16/03/2026
Pour avoir éprouvé cela deux fois, je sais que la défaite en politique est une situation douloureuse. D’autant plus qu’on a donné le meilleur de soi-même pendant plusieurs mois, et qu’on a voulu y croire jusqu’au bout. Les vainqueurs se réjouissent, on baisse la tête et l’équipe que l’on avait laborieusement constituée se délite peu à peu. Je félicite Claude Philip et son équipe pour leur belle victoire, et je compatis au désarroi de l’équipe de Jacques Barac.
Quelques mots maintenant sur ces élections et sur la campagne. En 2014, Claude Philip obtenait 51% des voix. L’opposition divisée ne parvenait pas à l’emporter. En 2020, le même Claude Philip l’emportait avec 49% des voix, là encore grâce aux divisions de l’opposition et à une liste qui s’était maintenue au second tour.
La situation était différente cette année, puisqu’il n’y avait qu’une seule liste d’opposition. La mairie était gagnable, parce que le maire sortant n’avait pas un bon bilan (il n’avait pas tenu la plupart de ses promesses de 2020) et en raison de l’usure du pouvoir.
Que s’est-il passé ?
Il faut reconnaître que Claude Philip a fait une très bonne campagne : une liste renouvelée et rajeunie ; un programme plus réaliste qu’en 2020 ; des visuels de campagne réussis.
Face à cela, étudions les faiblesses de la liste d’opposition.

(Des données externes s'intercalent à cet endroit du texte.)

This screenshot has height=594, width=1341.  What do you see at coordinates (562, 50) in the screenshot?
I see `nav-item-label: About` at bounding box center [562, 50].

- Elle a commencé sa campagne beaucoup trop t**d, début février. Quand on est challenger, on a besoin d’installer une image dans l’opinion. Par exemple, en 2020, Tavel Avenir avait organisé une cérémonie des vœux en janvier, même si la liste n’était pas encore complète à cette date.
- La question de la tête de liste : quand on a une tête de liste connue et reconnue, populaire et consensuelle, « un enfant du pays » comme on dit, on peut se permettre de la mettre en avant et d’axer sa campagne dessus (voir ce qui s’est passé en 2024 à Pont-Saint-Esprit avec Gérôme Bouvier). Quand ce n’est pas le cas, il vaut mieux faire le pari du collectif.

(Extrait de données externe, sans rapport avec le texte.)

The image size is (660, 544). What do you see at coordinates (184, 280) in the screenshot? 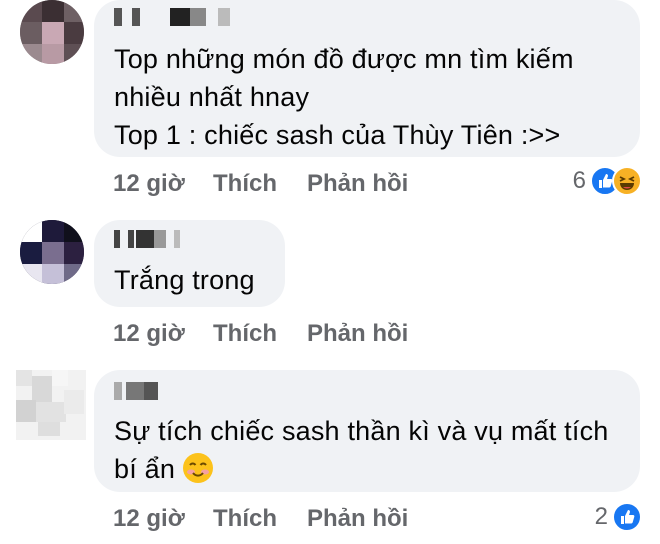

- La liste d’opposition a mené essentiellement une campagne « contre », en pointant tout ce qui n’allait pas dans la commune. Certes, cela permet de faire le plein des mécontents. Mais n’oublions pas qu’une élection se gagne au centre, surtout quand il n’y a que deux listes. Il faut convaincre les centristes indécis. Pour cela, il faut montrer un visage apaisant et rassurant, proposer une vision inspirante et ne pas se définir sans cesse en opposition. Le fait de ne pas avoir mis en avant des femmes, par exemple, était une erreur (sauf le maire sur son affiche).

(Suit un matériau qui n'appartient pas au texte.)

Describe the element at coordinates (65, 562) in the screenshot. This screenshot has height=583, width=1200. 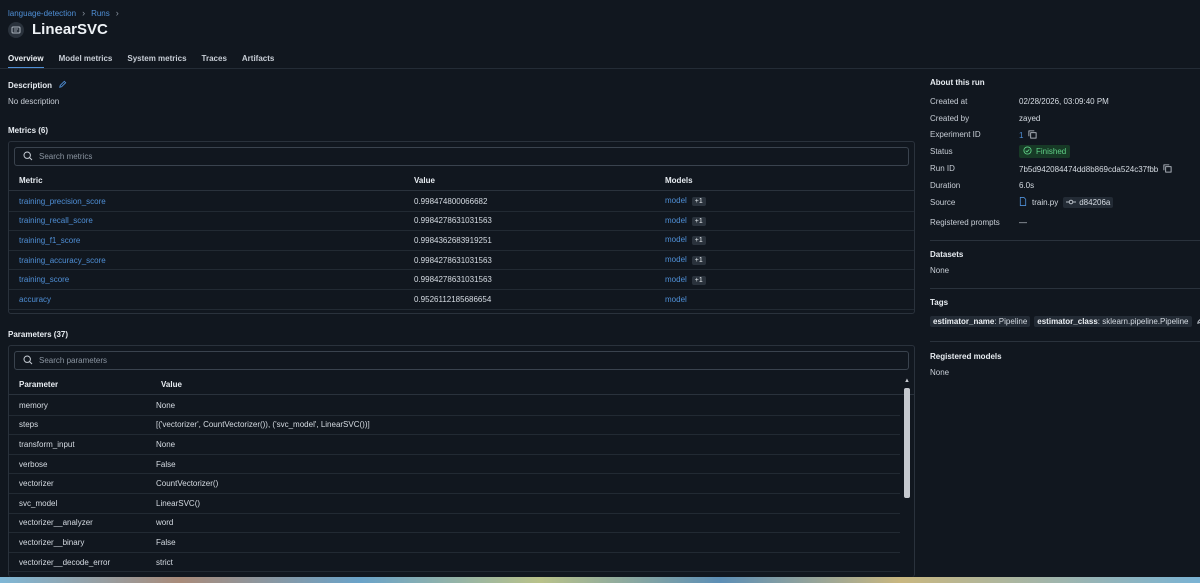
I see `parameter-name: vectorizer__decode_error` at that location.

Pour finir, quelques remarques sur la politique, ce qu’elle est et ce qu’elle n’est pas.
- Certains pensent que la politique, c’est bomber le torse et crier très fort. C’est ce que j’appelle « les listes testostérone ». Or ce n’est pas cela.
- D’autres estiment que le meilleur politique est le plus malin, le plus retors. Ces personnes, que j’appelle les « Machiavel de village », croient que tous les coups sont permis, qu’on peut par exemple se faire élire sur une liste d’opposition, puis changer de bord en cours de mandat. Ce n’est pas cela non plus la politique.
- Le secret le voici : la politique c’est aimer les gens.